He pointed to two examples. First, he noted software firm Eloqua was quick to capitalise on Oracle’s acquisition of its main rival, Market2Lead, with a blog post commenting on the deal picked up across major media outlets. The company suggested the coverage helped it bring in $1 million in business.
Second, Symantec’s social team spotted a new Justin Bieber album was about to drop and sent a security themed social post. That may sound naff, but the company claimed to Meerman Scott that the single post to Twitter and Facebook was followed by an 18% jump in online sales over the next four days.
What does this have to do with Trump? Meerman Scott pointed to the American president-elect as the master of such real-time marketing.
“People laughed at me, he’s never going to win. But he’s the best marketer in the campaign,” said Meerman Scott, noting the media coverage garnered by Trump’s extreme tweets has been estimated at being equivalent to $5 billion in advertising.
That’s a lot of big numbers being tossed about, Meerman Scott said any company can use the technique to “achieve similar success”, simply by getting your message out at the right time.

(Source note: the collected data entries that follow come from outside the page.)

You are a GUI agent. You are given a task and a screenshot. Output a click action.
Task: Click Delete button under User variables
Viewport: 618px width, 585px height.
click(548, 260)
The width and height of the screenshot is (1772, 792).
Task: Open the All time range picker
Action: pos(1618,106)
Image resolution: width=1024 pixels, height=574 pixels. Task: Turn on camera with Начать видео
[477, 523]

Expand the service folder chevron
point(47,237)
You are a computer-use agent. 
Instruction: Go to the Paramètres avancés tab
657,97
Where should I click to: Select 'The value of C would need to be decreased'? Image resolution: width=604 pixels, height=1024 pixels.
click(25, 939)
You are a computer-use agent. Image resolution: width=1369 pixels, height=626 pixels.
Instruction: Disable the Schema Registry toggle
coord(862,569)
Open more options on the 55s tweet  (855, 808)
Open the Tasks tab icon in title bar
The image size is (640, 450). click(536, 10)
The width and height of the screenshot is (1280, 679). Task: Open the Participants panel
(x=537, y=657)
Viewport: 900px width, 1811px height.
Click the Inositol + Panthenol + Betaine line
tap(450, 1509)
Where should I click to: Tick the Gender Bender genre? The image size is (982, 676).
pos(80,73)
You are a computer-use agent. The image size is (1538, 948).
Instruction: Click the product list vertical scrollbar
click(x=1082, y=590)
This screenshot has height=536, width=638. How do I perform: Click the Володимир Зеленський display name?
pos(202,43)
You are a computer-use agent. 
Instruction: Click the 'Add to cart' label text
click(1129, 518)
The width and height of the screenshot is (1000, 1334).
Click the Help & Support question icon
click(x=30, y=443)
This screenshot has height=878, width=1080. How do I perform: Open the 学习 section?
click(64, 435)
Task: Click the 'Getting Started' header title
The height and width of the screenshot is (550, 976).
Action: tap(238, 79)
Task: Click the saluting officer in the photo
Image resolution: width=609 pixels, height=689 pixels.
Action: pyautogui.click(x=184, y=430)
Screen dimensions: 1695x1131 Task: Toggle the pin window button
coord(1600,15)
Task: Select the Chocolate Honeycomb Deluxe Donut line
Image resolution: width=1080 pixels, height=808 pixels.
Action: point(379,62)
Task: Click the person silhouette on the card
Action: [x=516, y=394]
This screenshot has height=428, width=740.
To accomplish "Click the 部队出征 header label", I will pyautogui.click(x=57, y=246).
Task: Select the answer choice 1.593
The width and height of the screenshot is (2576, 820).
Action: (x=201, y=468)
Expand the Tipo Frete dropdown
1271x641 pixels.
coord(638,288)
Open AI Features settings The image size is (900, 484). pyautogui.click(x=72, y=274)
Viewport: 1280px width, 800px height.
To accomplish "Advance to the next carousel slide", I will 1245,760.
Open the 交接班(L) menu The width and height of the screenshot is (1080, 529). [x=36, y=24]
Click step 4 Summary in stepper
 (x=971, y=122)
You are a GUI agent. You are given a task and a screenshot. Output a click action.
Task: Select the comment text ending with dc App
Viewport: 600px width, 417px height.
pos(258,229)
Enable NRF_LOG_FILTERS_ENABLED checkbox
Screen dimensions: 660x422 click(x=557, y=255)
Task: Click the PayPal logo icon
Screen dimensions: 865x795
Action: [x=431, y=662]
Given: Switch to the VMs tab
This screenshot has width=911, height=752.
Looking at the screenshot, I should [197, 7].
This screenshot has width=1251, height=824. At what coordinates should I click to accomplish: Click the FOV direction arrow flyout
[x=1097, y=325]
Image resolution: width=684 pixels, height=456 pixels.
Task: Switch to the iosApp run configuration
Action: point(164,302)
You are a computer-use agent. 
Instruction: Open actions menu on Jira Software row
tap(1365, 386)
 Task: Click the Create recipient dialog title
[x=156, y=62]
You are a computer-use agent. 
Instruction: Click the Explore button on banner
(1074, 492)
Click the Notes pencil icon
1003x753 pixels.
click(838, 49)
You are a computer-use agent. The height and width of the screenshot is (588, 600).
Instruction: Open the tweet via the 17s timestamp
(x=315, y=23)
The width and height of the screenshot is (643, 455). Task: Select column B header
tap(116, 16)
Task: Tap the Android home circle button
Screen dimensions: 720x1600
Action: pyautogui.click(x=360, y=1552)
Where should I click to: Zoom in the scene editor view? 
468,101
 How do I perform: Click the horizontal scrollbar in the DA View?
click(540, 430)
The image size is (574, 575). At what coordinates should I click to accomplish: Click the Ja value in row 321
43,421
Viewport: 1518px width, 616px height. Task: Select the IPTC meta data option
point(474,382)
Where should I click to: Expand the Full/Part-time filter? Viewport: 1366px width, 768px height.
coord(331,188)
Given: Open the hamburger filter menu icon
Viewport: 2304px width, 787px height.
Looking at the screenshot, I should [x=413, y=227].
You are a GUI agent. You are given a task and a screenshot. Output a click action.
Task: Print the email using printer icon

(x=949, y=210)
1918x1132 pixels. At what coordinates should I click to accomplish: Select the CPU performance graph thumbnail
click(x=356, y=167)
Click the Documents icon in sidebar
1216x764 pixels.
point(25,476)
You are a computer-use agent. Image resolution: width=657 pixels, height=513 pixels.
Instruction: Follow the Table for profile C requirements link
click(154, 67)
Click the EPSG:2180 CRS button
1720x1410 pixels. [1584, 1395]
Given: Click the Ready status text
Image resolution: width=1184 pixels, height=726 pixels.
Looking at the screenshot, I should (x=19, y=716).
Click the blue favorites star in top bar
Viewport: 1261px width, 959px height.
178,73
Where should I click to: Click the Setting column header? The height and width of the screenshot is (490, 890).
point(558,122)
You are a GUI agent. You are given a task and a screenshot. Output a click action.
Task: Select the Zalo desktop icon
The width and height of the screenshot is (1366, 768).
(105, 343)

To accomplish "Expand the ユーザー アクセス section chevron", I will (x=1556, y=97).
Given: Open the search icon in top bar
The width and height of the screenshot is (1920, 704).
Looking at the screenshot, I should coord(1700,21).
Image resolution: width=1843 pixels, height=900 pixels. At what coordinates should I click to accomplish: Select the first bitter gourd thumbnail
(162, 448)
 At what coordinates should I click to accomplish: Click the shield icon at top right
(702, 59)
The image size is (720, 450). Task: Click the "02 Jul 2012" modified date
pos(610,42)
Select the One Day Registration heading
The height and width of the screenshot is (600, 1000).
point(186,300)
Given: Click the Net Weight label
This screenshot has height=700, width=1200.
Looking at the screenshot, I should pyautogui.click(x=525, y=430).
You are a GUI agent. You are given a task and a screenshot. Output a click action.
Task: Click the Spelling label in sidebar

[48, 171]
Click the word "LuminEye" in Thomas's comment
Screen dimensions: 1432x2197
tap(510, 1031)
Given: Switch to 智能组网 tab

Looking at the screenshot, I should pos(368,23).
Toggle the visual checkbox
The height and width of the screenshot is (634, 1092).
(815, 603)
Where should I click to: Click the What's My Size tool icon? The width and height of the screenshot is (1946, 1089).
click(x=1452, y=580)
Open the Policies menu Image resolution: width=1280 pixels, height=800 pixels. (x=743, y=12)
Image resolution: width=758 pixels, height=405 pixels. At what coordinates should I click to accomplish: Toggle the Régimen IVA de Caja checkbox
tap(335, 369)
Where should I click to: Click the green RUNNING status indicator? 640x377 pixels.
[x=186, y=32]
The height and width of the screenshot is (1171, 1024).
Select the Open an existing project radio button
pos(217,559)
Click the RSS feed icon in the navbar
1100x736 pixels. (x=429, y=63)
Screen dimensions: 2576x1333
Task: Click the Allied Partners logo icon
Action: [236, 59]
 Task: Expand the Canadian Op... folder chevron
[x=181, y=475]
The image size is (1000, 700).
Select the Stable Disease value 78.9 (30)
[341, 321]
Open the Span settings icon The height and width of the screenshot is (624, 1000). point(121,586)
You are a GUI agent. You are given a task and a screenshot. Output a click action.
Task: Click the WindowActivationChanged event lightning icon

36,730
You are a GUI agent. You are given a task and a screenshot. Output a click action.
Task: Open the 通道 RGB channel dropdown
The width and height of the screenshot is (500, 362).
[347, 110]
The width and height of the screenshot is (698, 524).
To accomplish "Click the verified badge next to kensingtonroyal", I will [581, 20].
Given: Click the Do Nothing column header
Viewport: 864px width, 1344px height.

Of course, as one attendee pointed out, Hillary Clinton actually won the popular vote, and Trump’s tweets may have won him many fans, but just as many people avidly dislike the president-elect, to put it mildly.
As fellow panellist Kenneth Cukier, the data editor at The Economist, noted: “Power tools mean you can cut down trees but you can cut your arm off too.” He later warned that people are getting better at spotting “manipulators” and advised companies to “hold onto your values” when using data.